Sarvam Vision is India's 1st vision-language model
Sarvam AI just dropped Sarvam Vision, a new vision-language model built for recognizing text in images (OCR), making captions, and handling charts or tables—in 22 Indian languages.
It's designed to work even with old or scanned docs, and the company says it's already beating global rivals on key tests.
It beat global rivals on key tests
Sarvam Vision scored 84.3% on the olmOCR-Bench, ahead of Gemini 3 Pro (80.2%) and GPT-5.2 (69.8%).
On OmniDocBench v1.5, it hit 93.28%, with strong results for tables and math too.
It also handled over 20,000 real-world samples—from various document domains (e.g., scientific literature, financial documents, government bulletins, historical manuscripts, textbooks, magazines, newspapers)—on the Sarvam Indic OCR Bench.
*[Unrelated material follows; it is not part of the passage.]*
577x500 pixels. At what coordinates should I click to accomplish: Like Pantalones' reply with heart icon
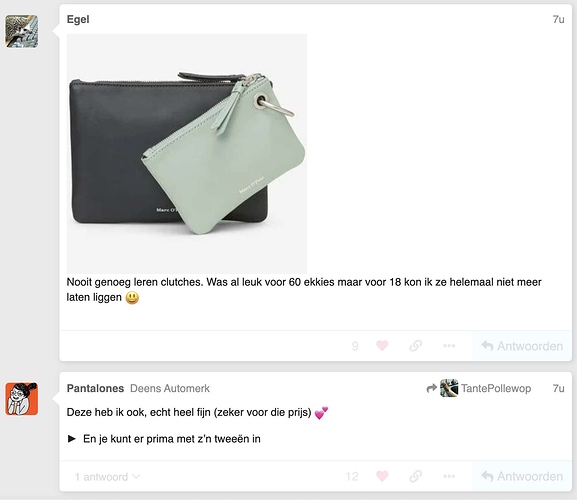(x=382, y=476)
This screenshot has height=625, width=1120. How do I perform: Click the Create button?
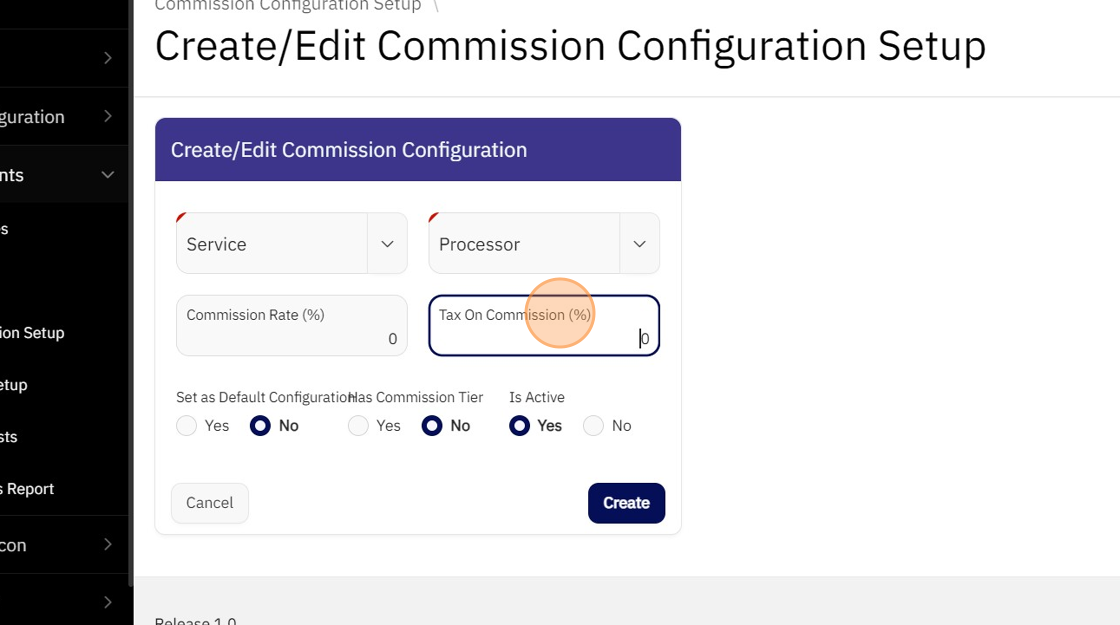pyautogui.click(x=626, y=503)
It's built specifically for Indian languages and scripts
Unlike general-purpose AIs like ChatGPT or Gemini, Sarvam Vision is trained specifically for Indian languages and scripts—which helps it nail tricky documents that others often miss.
Sarvam AI's document intelligence APIs are free until next month
Sarvam AI was picked last year for IndiaAI Mission to build the country's own large language models—including Sarvam-Large and Sarvam-Edge—and they're offering free Document Intelligence APIs; the source does not state any free-access end date for these APIs.